**Task instructions**
Give back only the lines in the records below from the one with "(301) 934-8288 (644, 28)" to the one with "Site Map (41, 2487)", both inclusive, word for word.

Items from a data source:

^^^^

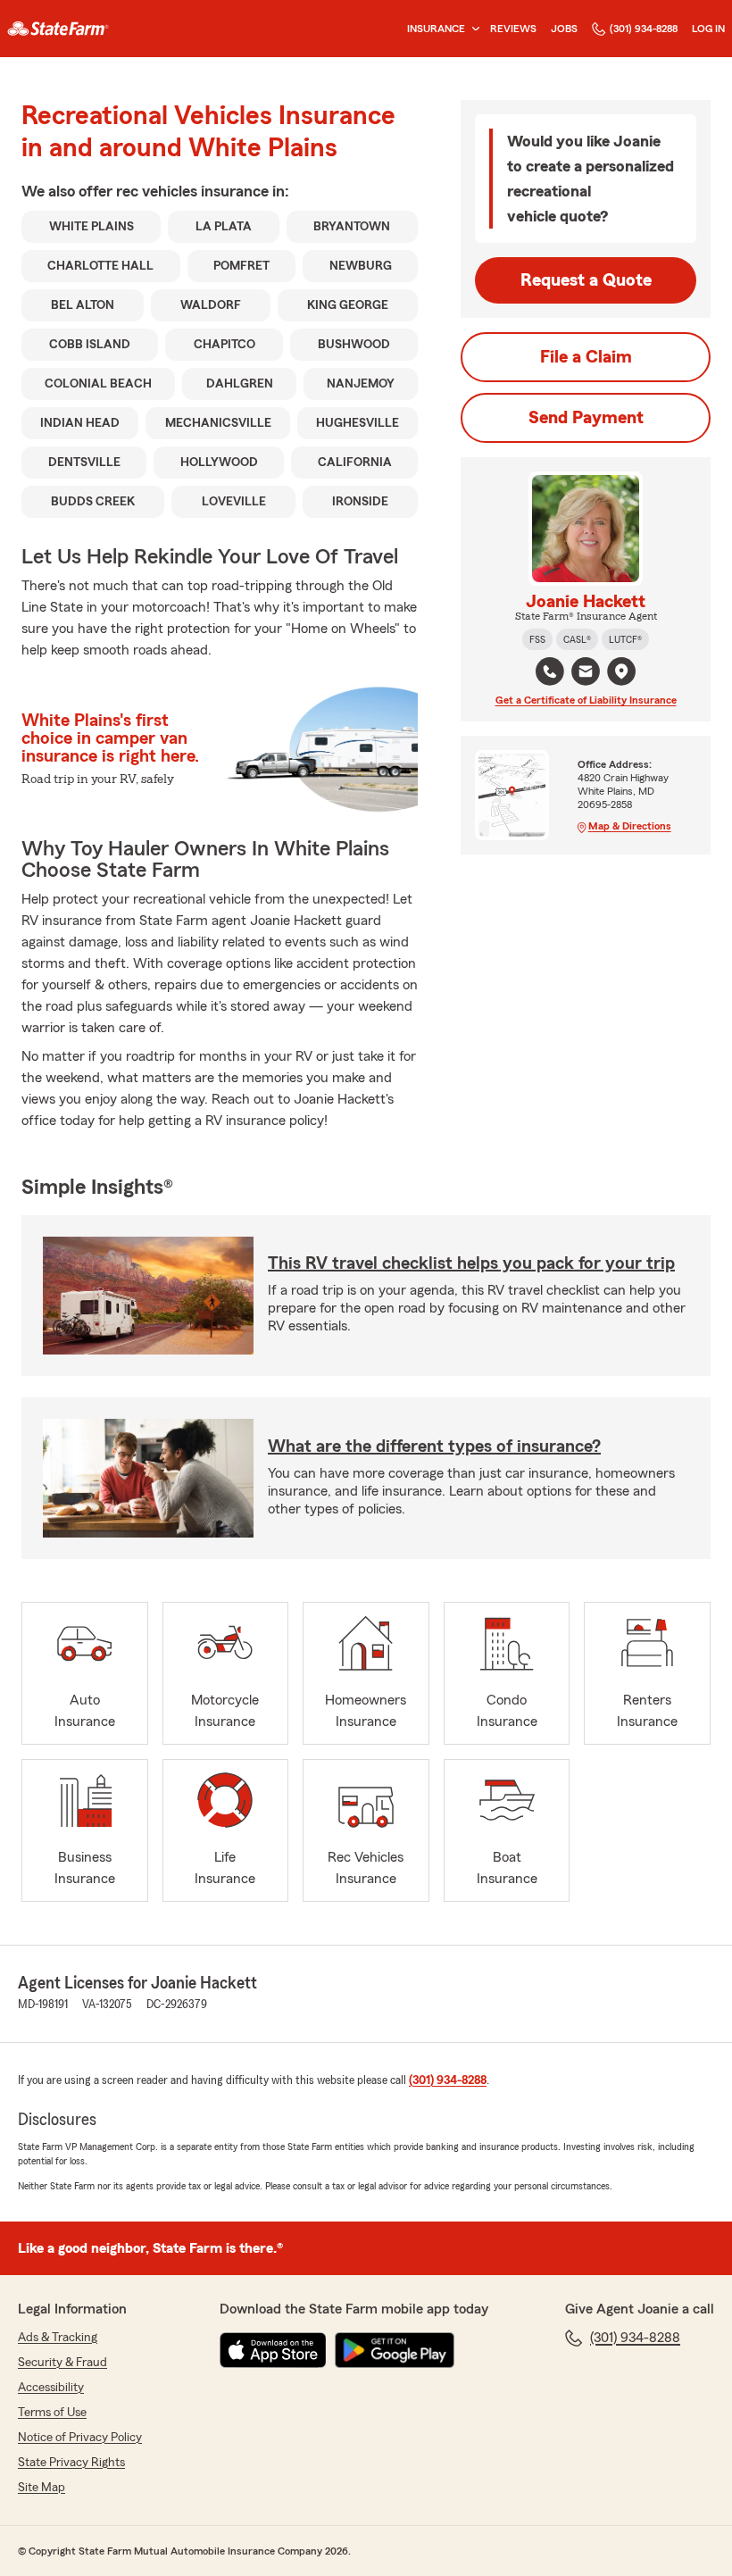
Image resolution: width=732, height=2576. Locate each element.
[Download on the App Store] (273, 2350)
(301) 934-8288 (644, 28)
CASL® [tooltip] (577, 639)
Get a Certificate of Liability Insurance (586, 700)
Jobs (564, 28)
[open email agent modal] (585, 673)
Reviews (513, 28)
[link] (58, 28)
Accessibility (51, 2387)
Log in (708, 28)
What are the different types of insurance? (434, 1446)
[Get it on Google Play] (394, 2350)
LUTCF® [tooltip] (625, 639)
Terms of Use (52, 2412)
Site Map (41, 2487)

^^^^

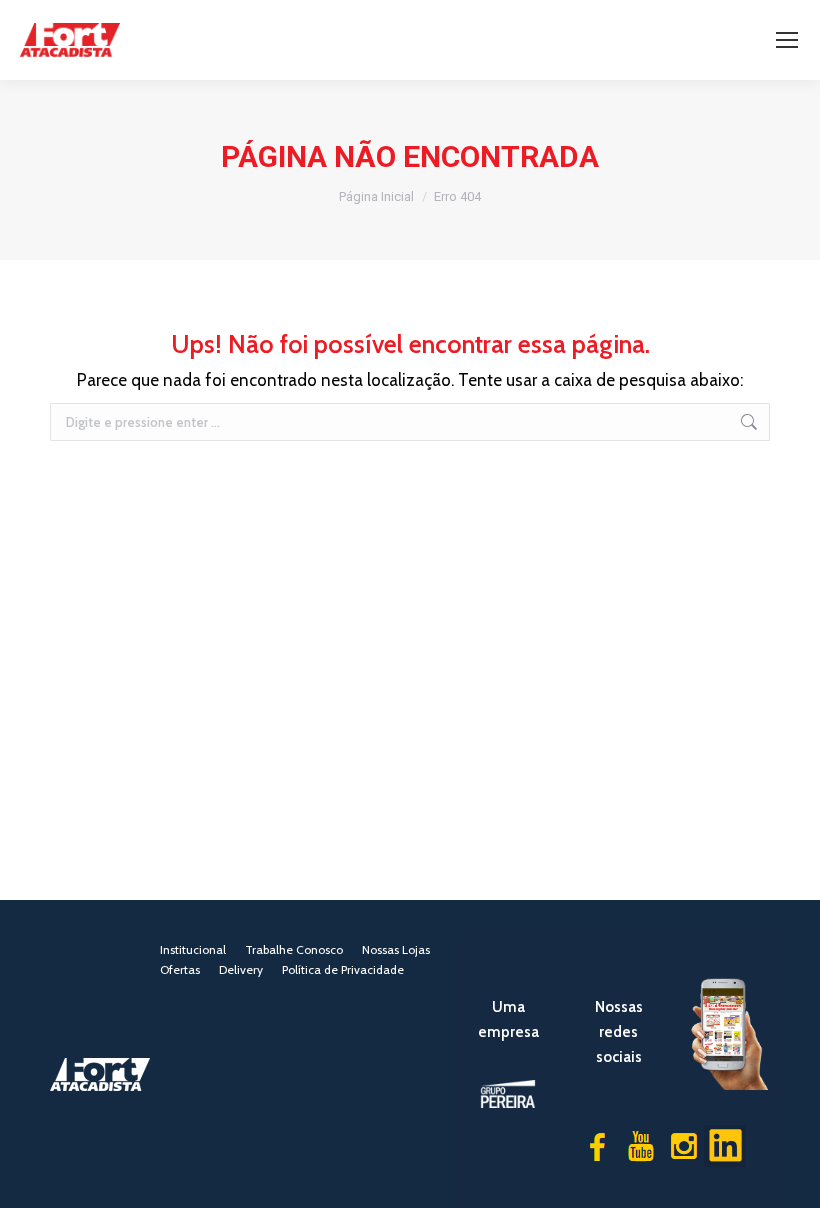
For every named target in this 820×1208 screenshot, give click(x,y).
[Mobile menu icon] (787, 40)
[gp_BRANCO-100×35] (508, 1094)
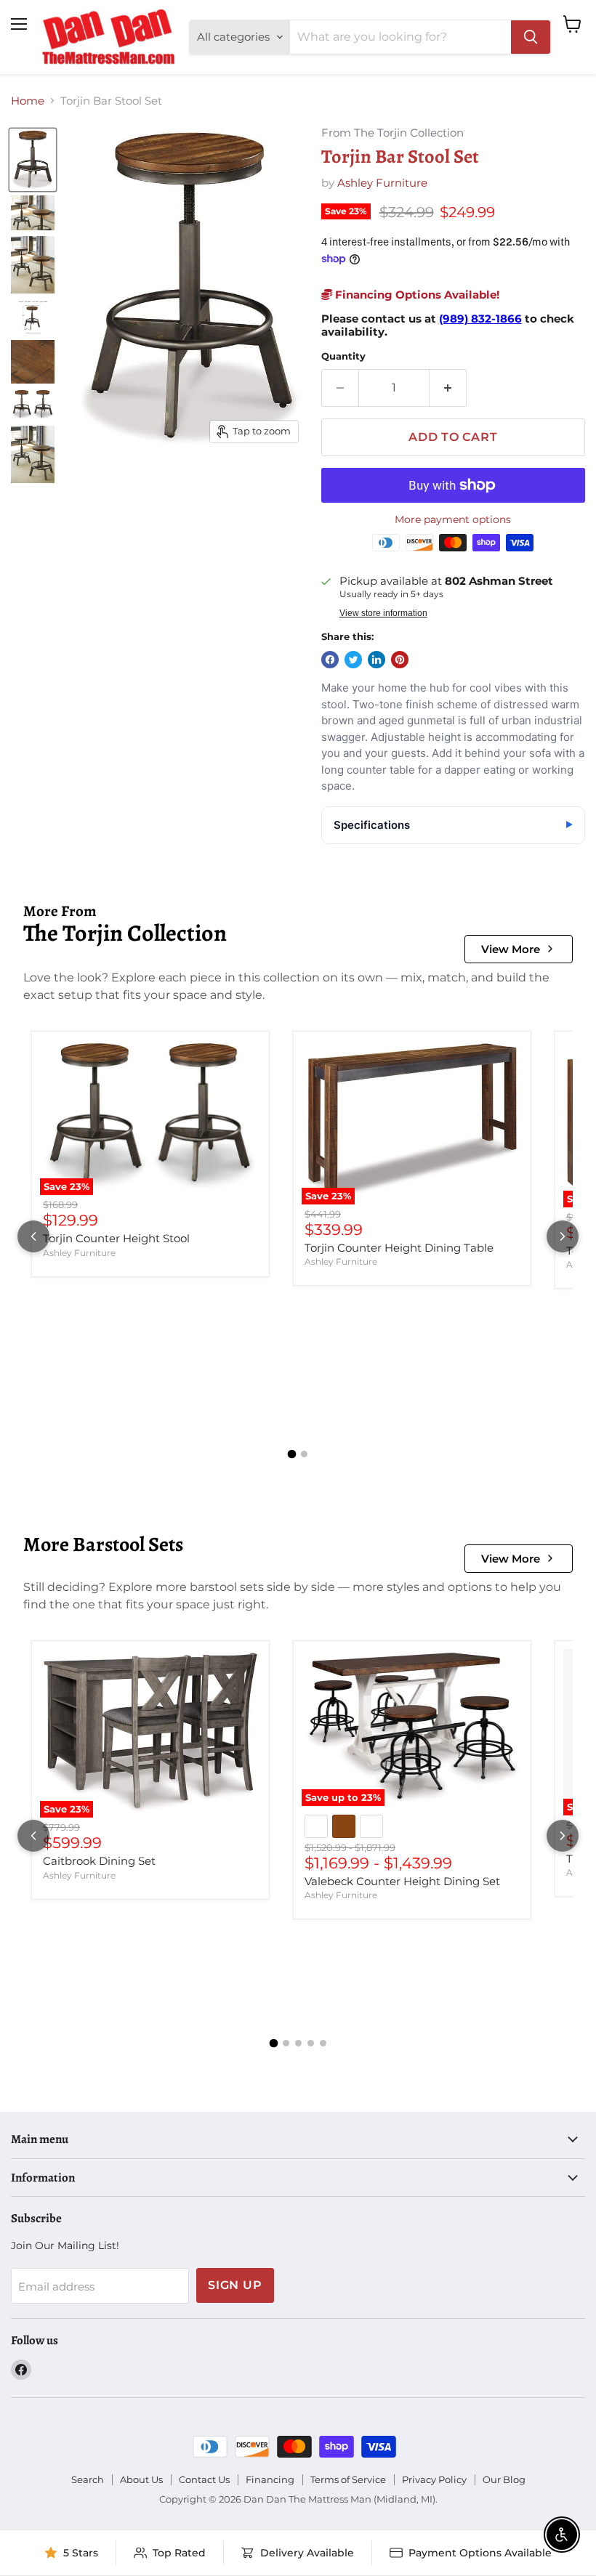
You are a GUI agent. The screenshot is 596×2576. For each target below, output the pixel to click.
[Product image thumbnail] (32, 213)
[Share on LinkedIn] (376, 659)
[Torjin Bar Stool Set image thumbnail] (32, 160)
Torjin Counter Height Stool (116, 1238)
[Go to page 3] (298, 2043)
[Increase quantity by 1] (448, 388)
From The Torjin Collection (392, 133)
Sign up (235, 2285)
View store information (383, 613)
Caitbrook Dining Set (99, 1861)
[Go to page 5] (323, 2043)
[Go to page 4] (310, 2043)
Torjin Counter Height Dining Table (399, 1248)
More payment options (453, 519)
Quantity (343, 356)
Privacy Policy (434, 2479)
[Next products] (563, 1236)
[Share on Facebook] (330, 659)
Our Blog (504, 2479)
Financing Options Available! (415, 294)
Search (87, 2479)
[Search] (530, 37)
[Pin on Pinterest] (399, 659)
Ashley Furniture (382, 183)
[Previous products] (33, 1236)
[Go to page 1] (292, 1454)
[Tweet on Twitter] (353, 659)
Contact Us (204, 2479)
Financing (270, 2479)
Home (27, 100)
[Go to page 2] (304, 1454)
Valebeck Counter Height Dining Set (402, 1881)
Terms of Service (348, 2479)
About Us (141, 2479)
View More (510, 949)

^^^^

**Answer for the task**
(301) 934-8288 (644, 28)
CASL® [tooltip] (577, 639)
Get a Certificate of Liability Insurance (586, 700)
Jobs (564, 28)
[open email agent modal] (585, 673)
Reviews (513, 28)
[link] (58, 28)
Accessibility (51, 2387)
Log in (708, 28)
What are the different types of insurance? (434, 1446)
[Get it on Google Play] (394, 2350)
LUTCF® [tooltip] (625, 639)
Terms of Use (52, 2412)
Site Map (41, 2487)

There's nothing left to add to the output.